= Josep M. Gascón =

Josep María Gascón Ramírez (born in Amer, Girona in 1974) is a Spanish lawyer and senior executive. An expert in leadership and corporate governance, he has held executive positions in multinational companies, the Catalan public administration, and various boards of directors. He is the author of several books on his area of expertise, as well as poetry. He is a contributor and communicator in various media outlets and has received several awards for his work.

== Biography ==
He studied music in his hometown, which has a strong musical tradition, under the guidance of Maestro Pere Fontàs. As a teenager, he founded a rock band called Punts Suspensius, for which he wrote most of the lyrics, reflecting his passion for poetry.

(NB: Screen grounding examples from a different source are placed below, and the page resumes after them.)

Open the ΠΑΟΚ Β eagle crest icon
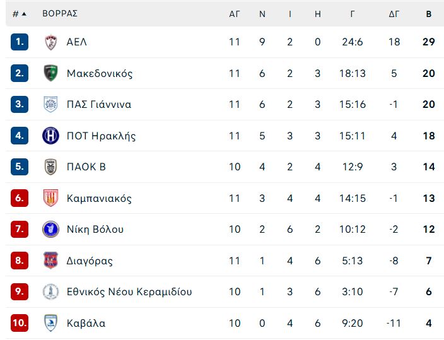 (x=51, y=167)
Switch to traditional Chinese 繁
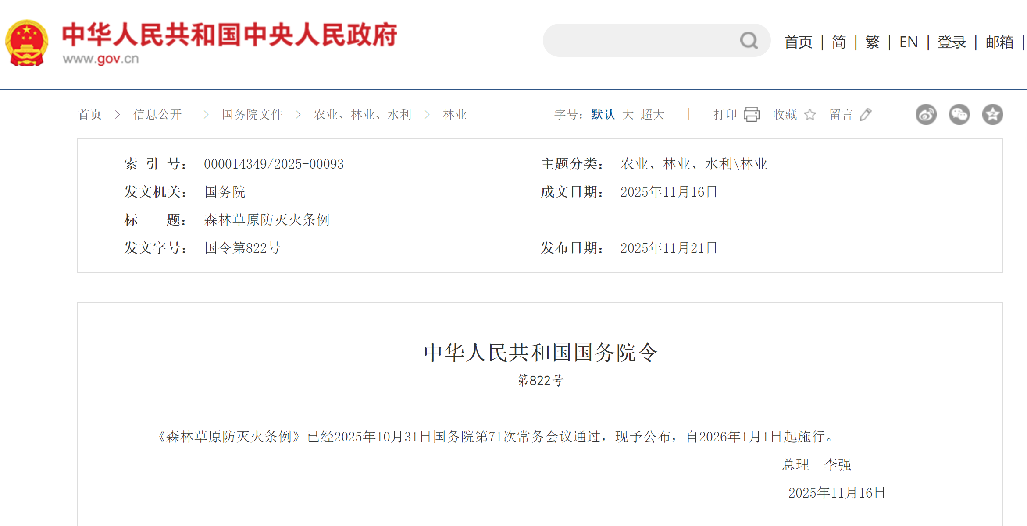The height and width of the screenshot is (526, 1027). (x=872, y=42)
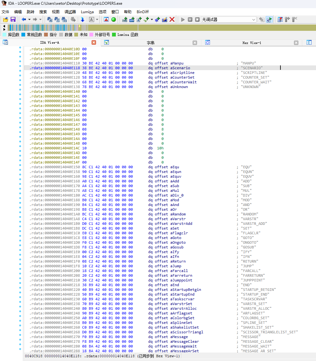Select the Jump forward navigation arrow icon
This screenshot has width=316, height=361.
(x=35, y=19)
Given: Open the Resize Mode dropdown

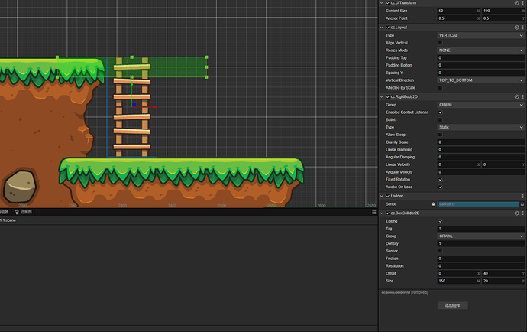Looking at the screenshot, I should tap(480, 50).
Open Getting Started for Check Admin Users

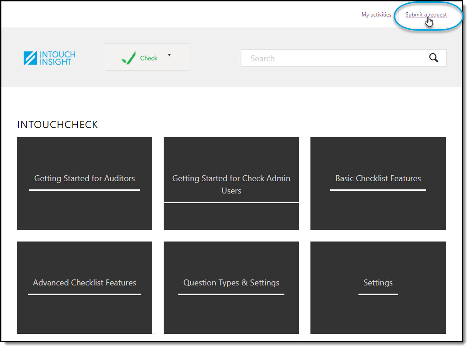tap(231, 184)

After a year of convalescence following a car accident, he delved deeper into writing and published a book of poetry. Following his recovery, he embarked on a career in law and business.

== Professional career ==
Gascón holds a law degree from Pompeu Fabra University and a graduate degree in general management from INSEAD (Fontainebleau). He also has a master's degree in tax law and a diploma in tax management from Esade.

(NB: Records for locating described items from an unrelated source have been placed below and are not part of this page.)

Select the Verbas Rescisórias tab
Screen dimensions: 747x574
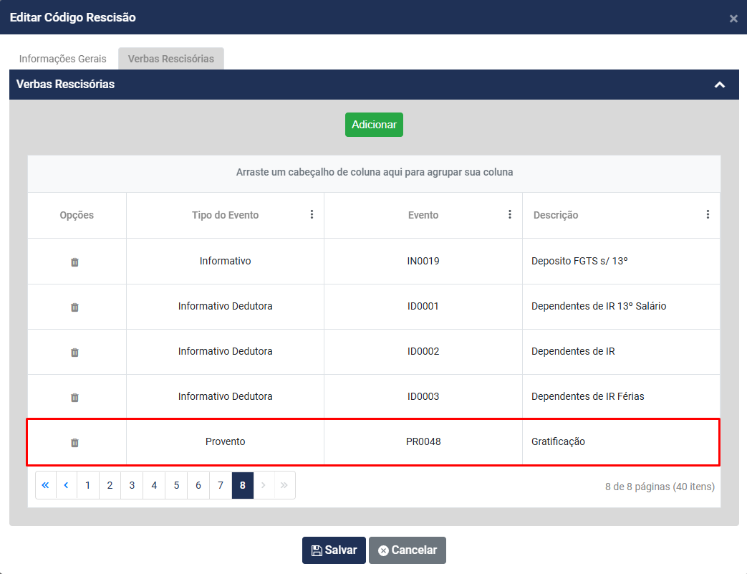171,59
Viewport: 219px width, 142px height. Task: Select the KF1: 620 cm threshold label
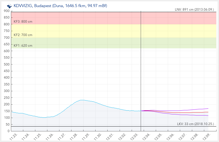(x=23, y=46)
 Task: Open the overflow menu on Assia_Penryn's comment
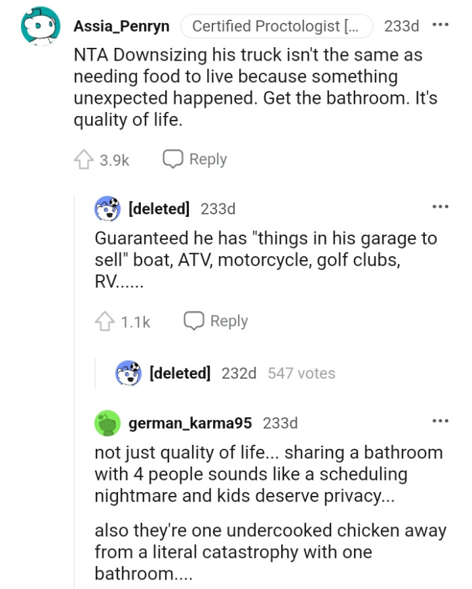point(442,26)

He worked as a lawyer at the Cuatrecasas firm for eight years, specialising in corporate law and taxation. In 2004, he became the tax director for Solvay in Spain and Portugal, a Belgian multinational in the chemical sector. The company later offered him a promotion to its headquarters in Brussels. After holding various management positions, including global deputy director of taxation, he became director of financial excellence for the entire group and a member of the Belgian multinational's financial management committee.

Upon returning to Barcelona, he worked in public administration as Director of Strategy and Competitive Intelligence for the Department of Business of the Generalitat de Catalunya. In 2017, he returned to the corporate world as a partner at Grant Thornton, and in 2019 he founded his own consulting firm, Vitaes Partners, with Jordi Aspa. The firm focuses on strategic management and executive coaching. He is a mentor at Vistage, a global organisation of CEOs, and has been chairman of the International Advisory Board of the World Chemical Summit held at Fira Barcelona.

He was the driving force behind various start-ups and served as executive director of Meditech Capital, a business project dedicated to developing cardiological medical devices. He has served on the boards of directors and advisory boards of numerous public and private companies.

He has taught at GBSB Global Business School in Barcelona and has delivered seminars and lectures on leadership and change management.

Between 1999 and 2009, he was president of the Associació Cultural Manaies d'Amer, a cultural organisation founded in 1710 which is dedicated to preserving and promoting cultural traditions linked to Holy Week.

He was recognised early in his career with the Iberian Lawyer International Law Award ‘40 under Forty’ in 2011, and in 2013 and 2014 he was named ‘European Young Leader’ by the think tanks ‘Friends of Europe’ and ‘Europanova’. In 2012, the Generalitat of Catalonia named him ‘Business Ambassador’.

== Publications ==
He is the author of essays, manuals and poetry.

- 2022: 'The Journey'. The Four Pillars of Leadership to Reach the Summit: Awareness, Relationships, Emotions and Action' (Editorial Empresa Activa). (Editorial Empresa Activa).
- 2003: Comments on Personal Income Tax. Various authors – Cuatrecasas (Editorial Aranzadi).
- 2002: 'Tax regime. The individual entrepreneur: Legal Manual for Businesses. Various authors – Cuatrecasas (Editorial Aranzadi).
- 1998: '25 Poems and Other Verses' (Ed. Cat Edicions).

He has contributed to various media outlets, including the talk shows El matí de Catalunya Ràdio and Expansión, El Economista, Diari de Girona, l’Econòmic de Avui, Jornal do Notícias, Russia Today and GlobalGeoNews-Fildmedia.